Numerous heuristics and advanced approaches have been proposed for exploration in different settings for deep reinforcement learning. Noise-based exploration generally fares well with dense-shaped rewards and bonus-based exploration with sparse rewards. However, these methods usually require additional tuning to deal with undesirable reward settings by adjusting hyperparameters and noise distributions. Rewards that actively discourage exploration, i.e., with an action cost and no other dense signal to follow, can pose a major challenge. We propose a novel exploration method, Stable Error-seeking Exploration (SEE), that is robust across dense, sparse, and exploration-adverse reward settings. To this endeavor, we revisit the idea of maximizing the TD-error as a separate objective. Our method introduces three design choices to mitigate instability caused by far-off-policy learning, the conflict of interest of maximizing the cumulative TD-error in an episodic setting, and the non-stationary nature of TD-errors.
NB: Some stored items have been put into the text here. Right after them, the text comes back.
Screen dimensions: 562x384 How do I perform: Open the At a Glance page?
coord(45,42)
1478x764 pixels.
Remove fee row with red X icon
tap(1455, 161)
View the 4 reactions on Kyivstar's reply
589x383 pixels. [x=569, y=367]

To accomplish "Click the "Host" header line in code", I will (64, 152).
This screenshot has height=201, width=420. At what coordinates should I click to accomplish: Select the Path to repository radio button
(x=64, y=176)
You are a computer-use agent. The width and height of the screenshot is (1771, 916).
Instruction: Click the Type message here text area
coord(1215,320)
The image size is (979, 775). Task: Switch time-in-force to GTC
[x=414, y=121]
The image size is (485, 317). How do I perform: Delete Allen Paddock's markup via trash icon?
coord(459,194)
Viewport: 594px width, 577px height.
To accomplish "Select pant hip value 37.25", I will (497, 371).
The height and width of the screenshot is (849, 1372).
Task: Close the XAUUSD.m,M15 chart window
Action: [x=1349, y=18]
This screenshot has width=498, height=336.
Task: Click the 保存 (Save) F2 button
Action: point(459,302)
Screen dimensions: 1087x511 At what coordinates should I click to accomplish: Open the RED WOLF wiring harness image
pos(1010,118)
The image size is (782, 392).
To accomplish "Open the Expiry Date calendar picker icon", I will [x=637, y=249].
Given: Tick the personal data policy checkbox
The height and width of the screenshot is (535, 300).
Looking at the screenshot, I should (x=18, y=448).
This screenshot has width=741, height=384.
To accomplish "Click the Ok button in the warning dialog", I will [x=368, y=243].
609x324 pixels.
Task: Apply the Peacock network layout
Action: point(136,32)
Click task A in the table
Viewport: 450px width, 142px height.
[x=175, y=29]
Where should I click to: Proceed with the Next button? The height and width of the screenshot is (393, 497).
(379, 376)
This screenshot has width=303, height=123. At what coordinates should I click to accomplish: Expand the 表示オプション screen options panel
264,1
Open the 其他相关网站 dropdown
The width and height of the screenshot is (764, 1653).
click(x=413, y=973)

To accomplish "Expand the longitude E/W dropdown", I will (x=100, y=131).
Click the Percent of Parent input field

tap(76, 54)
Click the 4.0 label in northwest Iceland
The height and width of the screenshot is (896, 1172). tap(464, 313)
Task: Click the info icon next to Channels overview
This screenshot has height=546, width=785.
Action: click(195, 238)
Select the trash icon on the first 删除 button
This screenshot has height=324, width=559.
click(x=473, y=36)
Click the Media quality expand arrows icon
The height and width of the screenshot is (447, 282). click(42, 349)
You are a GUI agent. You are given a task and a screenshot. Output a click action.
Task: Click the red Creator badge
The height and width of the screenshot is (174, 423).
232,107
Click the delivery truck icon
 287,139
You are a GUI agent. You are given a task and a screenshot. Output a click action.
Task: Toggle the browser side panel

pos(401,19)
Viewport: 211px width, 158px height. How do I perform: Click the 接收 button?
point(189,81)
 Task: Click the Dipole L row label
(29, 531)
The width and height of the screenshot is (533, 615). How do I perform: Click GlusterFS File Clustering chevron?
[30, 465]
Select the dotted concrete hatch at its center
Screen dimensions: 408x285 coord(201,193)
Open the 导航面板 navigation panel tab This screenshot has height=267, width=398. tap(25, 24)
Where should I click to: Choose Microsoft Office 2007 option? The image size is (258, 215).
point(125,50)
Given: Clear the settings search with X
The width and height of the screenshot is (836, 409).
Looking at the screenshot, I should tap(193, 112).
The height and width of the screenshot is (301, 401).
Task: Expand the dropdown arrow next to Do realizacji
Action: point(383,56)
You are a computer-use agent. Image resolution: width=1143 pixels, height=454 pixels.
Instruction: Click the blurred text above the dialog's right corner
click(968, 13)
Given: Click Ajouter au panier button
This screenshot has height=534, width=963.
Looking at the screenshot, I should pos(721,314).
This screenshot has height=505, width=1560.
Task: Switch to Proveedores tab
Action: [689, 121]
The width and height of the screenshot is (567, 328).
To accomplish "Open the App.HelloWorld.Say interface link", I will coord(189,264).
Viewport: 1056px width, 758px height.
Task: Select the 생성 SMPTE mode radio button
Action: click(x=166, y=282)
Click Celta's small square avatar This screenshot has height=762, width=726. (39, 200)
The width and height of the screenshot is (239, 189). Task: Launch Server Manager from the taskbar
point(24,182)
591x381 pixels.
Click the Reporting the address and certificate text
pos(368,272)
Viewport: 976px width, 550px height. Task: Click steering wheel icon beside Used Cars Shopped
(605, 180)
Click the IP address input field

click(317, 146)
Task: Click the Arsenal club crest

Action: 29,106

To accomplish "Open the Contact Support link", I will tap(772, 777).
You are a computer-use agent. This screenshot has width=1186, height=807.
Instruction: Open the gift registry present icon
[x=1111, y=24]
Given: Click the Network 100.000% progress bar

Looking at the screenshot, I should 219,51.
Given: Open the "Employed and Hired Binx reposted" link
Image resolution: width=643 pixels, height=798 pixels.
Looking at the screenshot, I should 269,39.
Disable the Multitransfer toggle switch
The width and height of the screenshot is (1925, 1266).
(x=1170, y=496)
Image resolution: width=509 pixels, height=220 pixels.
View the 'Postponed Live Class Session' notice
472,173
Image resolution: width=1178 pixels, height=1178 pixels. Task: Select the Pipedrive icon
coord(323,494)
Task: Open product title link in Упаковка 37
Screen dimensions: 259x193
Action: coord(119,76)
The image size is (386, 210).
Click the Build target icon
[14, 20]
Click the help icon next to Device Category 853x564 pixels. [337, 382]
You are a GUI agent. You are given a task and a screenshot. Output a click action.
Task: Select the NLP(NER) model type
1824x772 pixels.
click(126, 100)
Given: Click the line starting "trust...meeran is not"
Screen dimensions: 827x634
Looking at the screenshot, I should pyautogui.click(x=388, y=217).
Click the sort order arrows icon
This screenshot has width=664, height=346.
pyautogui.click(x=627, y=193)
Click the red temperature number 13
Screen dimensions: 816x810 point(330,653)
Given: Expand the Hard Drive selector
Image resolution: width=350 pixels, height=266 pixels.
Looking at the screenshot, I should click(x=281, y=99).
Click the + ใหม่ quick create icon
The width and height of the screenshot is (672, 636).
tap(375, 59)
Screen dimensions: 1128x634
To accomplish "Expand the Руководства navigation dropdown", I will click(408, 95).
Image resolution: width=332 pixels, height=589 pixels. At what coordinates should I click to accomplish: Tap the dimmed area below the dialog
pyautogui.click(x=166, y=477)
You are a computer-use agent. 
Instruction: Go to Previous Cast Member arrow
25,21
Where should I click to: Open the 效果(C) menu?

SEE can be combined with off-policy algorithms without modifying the optimization pipeline of the original objective. In our experimental analysis, we show that a Soft-Actor Critic agent with the addition of SEE performs robustly across three diverse reward settings in a variety of tasks without hyperparameter adjustments.

Paper Structure

This paper contains 21 sections, 6 equations, 8 figures, 2 tables, 1 algorithm.

Figures (8)

  • Figure 1: Example of a mixed behavior policy of two deterministic policies $\pi_1, \pi_2$ going towards their respective goals. An action moves a maximum distance of $0.05$ on a plane of the size of $2 \times 2$. The respective action-value functions assume a reward of $1$ and termination at their target position, $0$ elsewhere. We use a discount factor of $0.9$.
  • Figure 2: Fingerprinting $\phi$ is used to condition a value function $Q^\omega$ on another value function $Q^\theta$.
  • Figure 3: Comparing SAC+SEE and TD3+SEE to their respective base algorithms across multiple environments in different reward settings. The plots show the average evaluation return across $20$ seeds per environment variant. The shaded regions indicate the standard error.
  • Figure 4: Comparing SAC+SEE to ablations where one of the design choices is replaced. The graphs show the average evaluation return across $10$ seeds per environment variant. The shaded regions indicate the standard error.
  • Figure 5: The graphs show the normalized aggregated average returns grouped by reward setting for all ablations. The normalization assigns the value $0$ to the single worst run in an environment variant and $1$ to the single best run.